The kitchen is a great example of how to infuse ikigai into a space. If you are a foodie, and love cooking and entertaining, the focus will be on making your kitchen user-friendly, intimate, and inviting, as well as versatile enough to cater for dining, being the culinary heart of the home. For example, a movable kitchen island could be customised to convert into a dining table when required. If you are an extroverted, adventurous cook, vibrant colours that spark creativity might be the go; alternatively, if you are wanting a more relaxed, calming vibe for family and entertaining guests, you might use cooler or darker tones as your go-to palette. The use of natural materials such as wood for counters and backsplash can also help a space to feel warm, comfortable, and casual. This, combined with a dark shade of paint is the perfect recipe for an atmosphere that is intimate and cosy, such as an inky shade of blue, which depending on the light can transform from a deep blue to looking close to black. In considering darker hues, it is important to consider the undertones as well, as they can fundamentally affect the look of a room; they can be hidden under the main mass-tone and might only be visible under a certain light or angles.
Ultimately, ikigai is about tapping into and incorporating elements of, your passion into a space. It is all about letting your personality and purpose do the talking with your interior designing, and combining it with beauty and function so that your living spaces can also become a vehicle for encouraging you to pursue your passion. If you are an artist or avid collector of ceramics, artwork, or vintage knick-knacks, add these and other objects of sentimental, nostalgic or heirloom value to your space. Though the key is in exercising some restraint on this front to avoid clutter and in turn, your living space creating unwanted distraction and stress, as opposed to inducing creativity, positivity and calm.

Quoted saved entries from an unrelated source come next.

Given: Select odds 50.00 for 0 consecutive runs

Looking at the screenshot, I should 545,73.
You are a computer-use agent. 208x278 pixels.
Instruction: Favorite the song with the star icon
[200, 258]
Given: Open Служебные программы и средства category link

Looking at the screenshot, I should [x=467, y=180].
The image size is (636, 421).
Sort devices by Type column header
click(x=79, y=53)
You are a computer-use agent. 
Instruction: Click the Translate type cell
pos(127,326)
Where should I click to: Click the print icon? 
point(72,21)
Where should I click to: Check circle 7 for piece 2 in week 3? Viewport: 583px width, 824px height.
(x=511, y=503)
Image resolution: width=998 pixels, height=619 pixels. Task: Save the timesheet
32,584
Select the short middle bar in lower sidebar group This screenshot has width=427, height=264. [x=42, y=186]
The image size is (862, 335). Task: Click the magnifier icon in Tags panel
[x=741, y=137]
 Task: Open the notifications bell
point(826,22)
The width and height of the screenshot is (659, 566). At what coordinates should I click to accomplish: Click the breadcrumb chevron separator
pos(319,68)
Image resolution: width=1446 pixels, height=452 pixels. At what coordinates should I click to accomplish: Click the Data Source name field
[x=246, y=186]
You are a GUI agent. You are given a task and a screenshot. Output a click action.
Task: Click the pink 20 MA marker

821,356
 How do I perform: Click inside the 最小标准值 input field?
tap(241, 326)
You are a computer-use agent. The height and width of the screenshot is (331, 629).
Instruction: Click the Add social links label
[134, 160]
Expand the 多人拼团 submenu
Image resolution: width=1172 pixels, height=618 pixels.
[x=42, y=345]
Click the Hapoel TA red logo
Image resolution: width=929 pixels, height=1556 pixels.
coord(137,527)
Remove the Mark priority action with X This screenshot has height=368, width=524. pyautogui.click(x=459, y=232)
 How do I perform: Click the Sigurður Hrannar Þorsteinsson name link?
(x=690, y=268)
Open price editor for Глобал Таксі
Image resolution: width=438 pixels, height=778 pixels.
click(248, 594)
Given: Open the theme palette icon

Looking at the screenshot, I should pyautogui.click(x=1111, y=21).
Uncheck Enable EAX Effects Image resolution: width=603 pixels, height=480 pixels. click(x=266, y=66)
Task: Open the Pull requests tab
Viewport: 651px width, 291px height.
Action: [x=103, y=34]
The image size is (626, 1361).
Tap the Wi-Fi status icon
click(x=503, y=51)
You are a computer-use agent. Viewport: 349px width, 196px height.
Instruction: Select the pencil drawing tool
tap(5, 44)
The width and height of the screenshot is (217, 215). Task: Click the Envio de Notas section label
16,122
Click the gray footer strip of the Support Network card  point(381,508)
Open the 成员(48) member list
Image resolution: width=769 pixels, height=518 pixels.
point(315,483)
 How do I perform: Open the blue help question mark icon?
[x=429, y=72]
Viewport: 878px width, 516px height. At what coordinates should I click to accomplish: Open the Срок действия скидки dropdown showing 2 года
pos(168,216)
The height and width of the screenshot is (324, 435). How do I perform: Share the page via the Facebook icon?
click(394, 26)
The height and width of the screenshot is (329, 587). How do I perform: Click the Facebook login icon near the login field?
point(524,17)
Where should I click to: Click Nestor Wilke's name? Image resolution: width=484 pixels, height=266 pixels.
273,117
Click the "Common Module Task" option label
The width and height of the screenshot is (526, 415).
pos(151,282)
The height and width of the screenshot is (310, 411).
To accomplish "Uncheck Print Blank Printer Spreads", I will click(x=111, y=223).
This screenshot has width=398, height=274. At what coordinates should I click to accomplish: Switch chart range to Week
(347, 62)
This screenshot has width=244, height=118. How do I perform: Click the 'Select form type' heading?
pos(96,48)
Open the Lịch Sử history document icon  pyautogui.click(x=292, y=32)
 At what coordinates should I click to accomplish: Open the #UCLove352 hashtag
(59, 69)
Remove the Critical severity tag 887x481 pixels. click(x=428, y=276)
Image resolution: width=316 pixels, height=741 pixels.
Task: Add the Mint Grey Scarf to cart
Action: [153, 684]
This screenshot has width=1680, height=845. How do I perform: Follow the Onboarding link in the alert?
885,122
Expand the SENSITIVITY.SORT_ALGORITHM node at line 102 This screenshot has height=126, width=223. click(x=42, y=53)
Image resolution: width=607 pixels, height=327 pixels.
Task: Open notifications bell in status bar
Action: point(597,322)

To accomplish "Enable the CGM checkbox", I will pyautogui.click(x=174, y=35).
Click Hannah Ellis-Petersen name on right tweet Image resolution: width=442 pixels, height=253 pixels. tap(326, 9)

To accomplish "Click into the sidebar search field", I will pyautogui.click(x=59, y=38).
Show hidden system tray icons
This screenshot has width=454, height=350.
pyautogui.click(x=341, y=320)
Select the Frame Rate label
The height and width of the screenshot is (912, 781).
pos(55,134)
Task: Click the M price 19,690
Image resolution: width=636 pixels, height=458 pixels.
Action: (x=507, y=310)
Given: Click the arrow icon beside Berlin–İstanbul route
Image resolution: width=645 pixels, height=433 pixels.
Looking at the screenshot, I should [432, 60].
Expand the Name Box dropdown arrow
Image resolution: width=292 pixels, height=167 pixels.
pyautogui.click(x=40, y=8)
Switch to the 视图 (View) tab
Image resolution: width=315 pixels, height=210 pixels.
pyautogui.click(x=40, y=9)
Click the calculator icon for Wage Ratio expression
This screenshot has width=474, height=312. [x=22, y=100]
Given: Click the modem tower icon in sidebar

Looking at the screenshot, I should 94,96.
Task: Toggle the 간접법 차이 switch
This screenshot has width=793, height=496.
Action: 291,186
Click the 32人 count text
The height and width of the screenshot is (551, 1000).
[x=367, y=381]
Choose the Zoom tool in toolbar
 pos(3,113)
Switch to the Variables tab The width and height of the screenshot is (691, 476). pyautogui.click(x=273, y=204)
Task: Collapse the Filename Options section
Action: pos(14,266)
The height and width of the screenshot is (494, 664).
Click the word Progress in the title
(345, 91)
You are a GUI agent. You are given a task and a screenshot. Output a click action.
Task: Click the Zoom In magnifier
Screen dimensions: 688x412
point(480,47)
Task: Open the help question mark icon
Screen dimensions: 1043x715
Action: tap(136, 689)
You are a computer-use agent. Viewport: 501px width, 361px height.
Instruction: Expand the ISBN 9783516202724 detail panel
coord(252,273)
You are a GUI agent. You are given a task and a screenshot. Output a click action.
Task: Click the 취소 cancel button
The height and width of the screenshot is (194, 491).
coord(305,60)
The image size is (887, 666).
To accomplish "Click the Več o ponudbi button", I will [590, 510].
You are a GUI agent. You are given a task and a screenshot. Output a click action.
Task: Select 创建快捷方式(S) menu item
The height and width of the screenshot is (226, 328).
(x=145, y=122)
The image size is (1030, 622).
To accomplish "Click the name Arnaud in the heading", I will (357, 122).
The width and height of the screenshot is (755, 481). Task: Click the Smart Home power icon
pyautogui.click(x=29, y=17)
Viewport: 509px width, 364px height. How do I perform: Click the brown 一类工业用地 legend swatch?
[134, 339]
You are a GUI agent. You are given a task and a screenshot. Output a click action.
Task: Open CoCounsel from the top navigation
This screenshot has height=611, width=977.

The plethora of interior design trends that have come onto the scene over the years have tended to focus on design obsessed with the need for our home to be an escape from the daily stresses of modern life but the significance of ikigai is that in focusing on our own personal direction and purpose in life to uncover the unique potential of your living space, the time-honoured Japanese ideology has the capacity to initiate a move away from this singular need for “refuge” with comes with the all too popular need for fresh white walls, neutral colourways, and minimal furnishings. Instead, ikigai encourages inhabitants to invite a wider spectrum of elements including colour to inspire creativity, quality furnishings that are functional but enjoyable, and decorative pieces that connect you both conceptually and aesthetically to your passion. Something that will never go out of style.